● **EXERCISE A**
In the text on Judith Butler's views about sex and gender, rewrite the paragraph beginning "But she is interested in pointing out" as a short bulleted list that keeps its main points.
● **EXERCISE B**
List every means of changing bodies that the text on Judith Butler's views names.
● **EXERCISE C**
Write a further paragraph that picks up the text on Judith Butler's views after its final sentence, keeping the same voice.

● **DOCUMENT PASSAGE**
● ● ● ● ● ● ●
I'm puzzled - I didn't criticise you or the links you posted, almondcakes, or criticise anything at all. My point is that male thinkers on race or sexuality, no matter how niche, really don't get told they are responsible for derailing practical activism and progressive movements. Homi Bhabha gets criticised for being obscurantist in his prose style but no-one says that because of this he's a kind of traitor to the civil rights movement. I've never yet heard a gay man blame postructuralism for the oppressions suffered by gay men. Judith Butler's not my favourite writer - I'm a Marxist radical feminist if I was to be anything - and I don't like all of her thought but I do think she's getting a bad press here.
For example:
A bit like Butler describing sex (as in biological sex) as a social construct. So there we go, a material reality, that women carry and birth babies, becomes a social construct. And how does that help women who need abortions, contraception, men to stop raping them, childcare, breastfeeding support, birthing support, etc??
Well, I'm not sure Butler goes that far. I don't think she does think sex is entirely a social construct in quite the Dane way gender is.
But she is interested in pointing out that the division between social construct and material biology isn't some kind of immutable law - that there are some limit cases, for example intersex conditions - where gender as a social construct actually materially affects what we think the biological is. That gender isn't a kind of social blanket laid on top of underlying biology that we can just strip away in order to reveal biological truths that never change. Instead, she is interested in how gender also shapes the way we think of biological bodies - what female bodies do or should look like. That in an era where we can change bodies - by taking hormones, surgery, body modification, nutrition, and so on - the idea that there is a natural reality to the body that precedes gender and is completely independent of it is a kind of philosophical delusion. What she isn't saying us that biology doesn't exist or is a social construct - she's interested in the limits of where the two get tangled up so that it's difficult to prise them apart.
● ● ● ● ● ● ●
● **STUDY MATERIAL**
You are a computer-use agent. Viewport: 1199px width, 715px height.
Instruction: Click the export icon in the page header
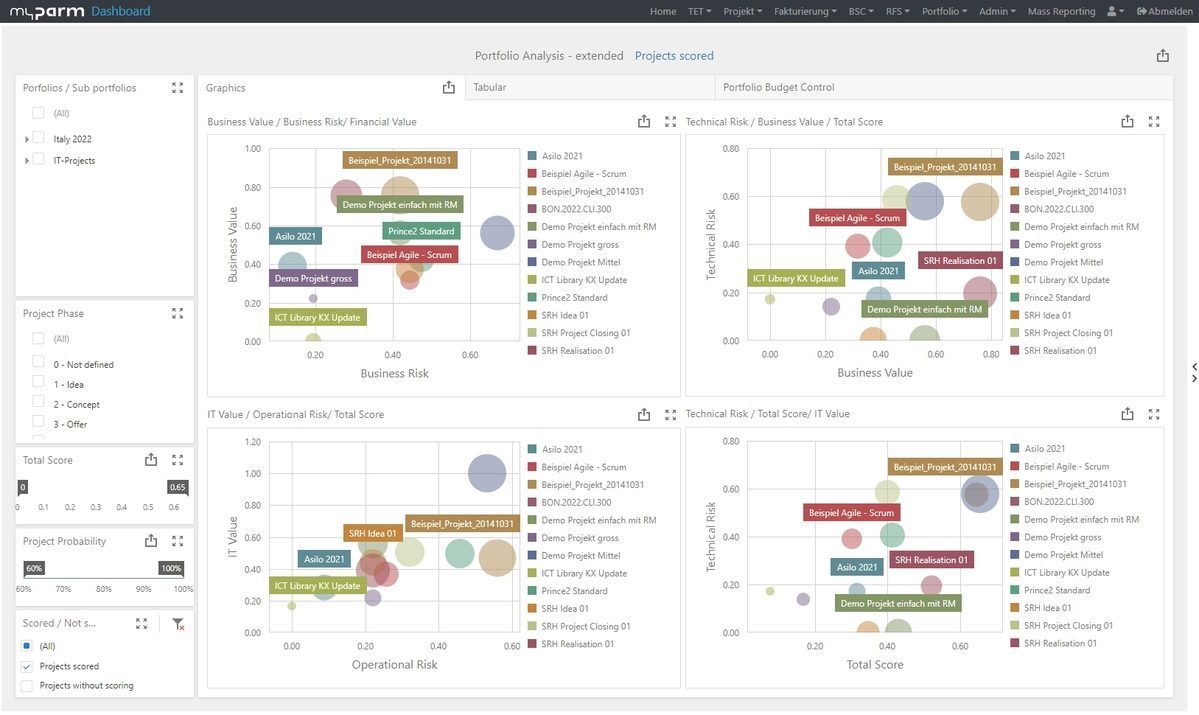click(x=1162, y=56)
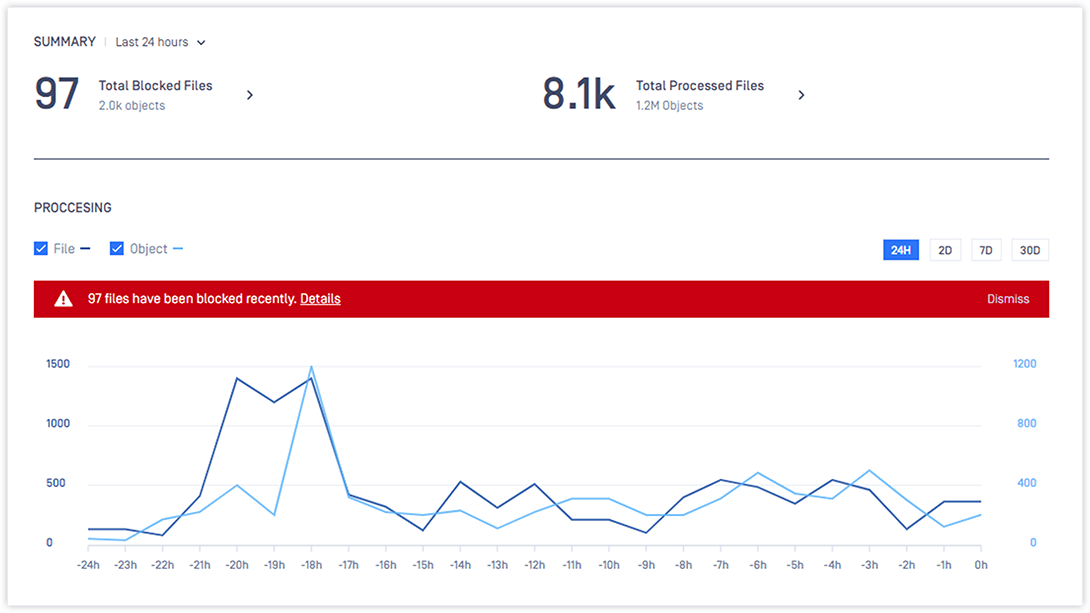This screenshot has width=1090, height=613.
Task: Click the warning triangle in the alert banner
Action: click(x=64, y=298)
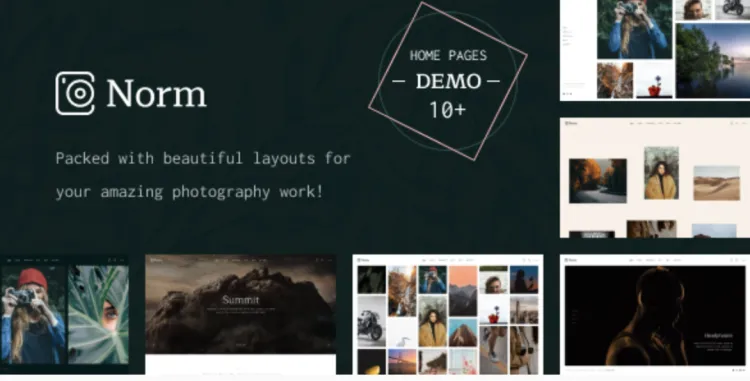Select the yellow coat portrait on beige demo
Image resolution: width=750 pixels, height=381 pixels.
[661, 173]
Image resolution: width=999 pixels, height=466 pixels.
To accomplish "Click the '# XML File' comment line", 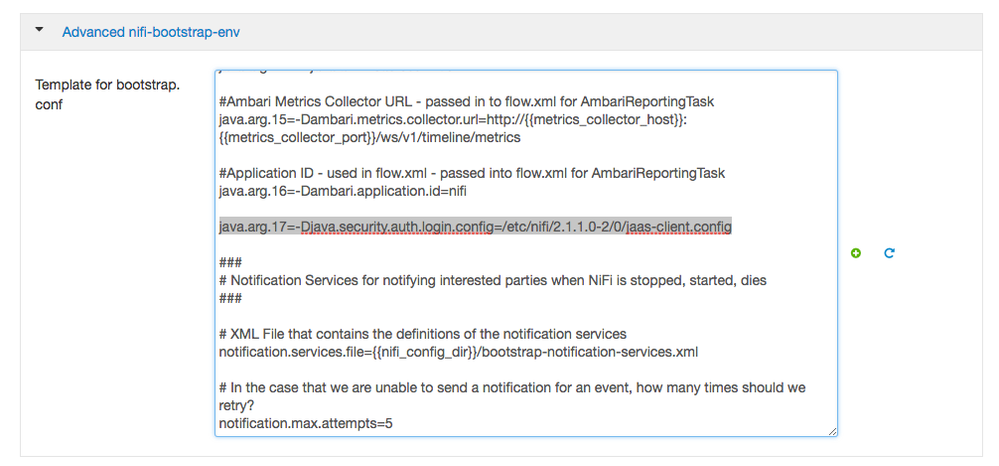I will pos(422,334).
● ● ● ● ● ● ●
● **OUTPUT A**
- Butler questions whether the line between social construct and material biology is an unchangeable law.
- Limit cases such as intersex conditions show gender as a social construct materially affecting what we take the biological to be.
- Gender is not a social blanket over an unchanging biology that can be stripped away to reveal fixed truths.
- Gender also shapes how we think of bodies, including what female bodies do or should look like.
- Since bodies can now be changed through hormones, surgery, body modification and nutrition, the idea of a natural body that precedes gender and is independent of it is a philosophical delusion.
- She does not say biology doesn't exist or is a social construct. She is interested in where the two become hard to separate.

● **OUTPUT B**
- Taking hormones
- Surgery
- Body modification
- Nutrition

● **OUTPUT C**
In intersex conditions, for example doctors often resculpted a child's genitals to give the biological sex they thought the child should be, based in how feminine or masculine the child appeared. Butler is interested here in the ways that cultural ideas of gender have actually had real impacts on how some people's bodily sex is defined and experienced. She isn't claiming that women as a class don't share and suffer repression on the basis of biology. I don't think, from her writings that I've read, that she would ever suggest that isn't the case. She does want to suggest that our biology isn't some kind of pure state that we could get at completely if we only stripped gender away - which point her readers may or may not disagree with.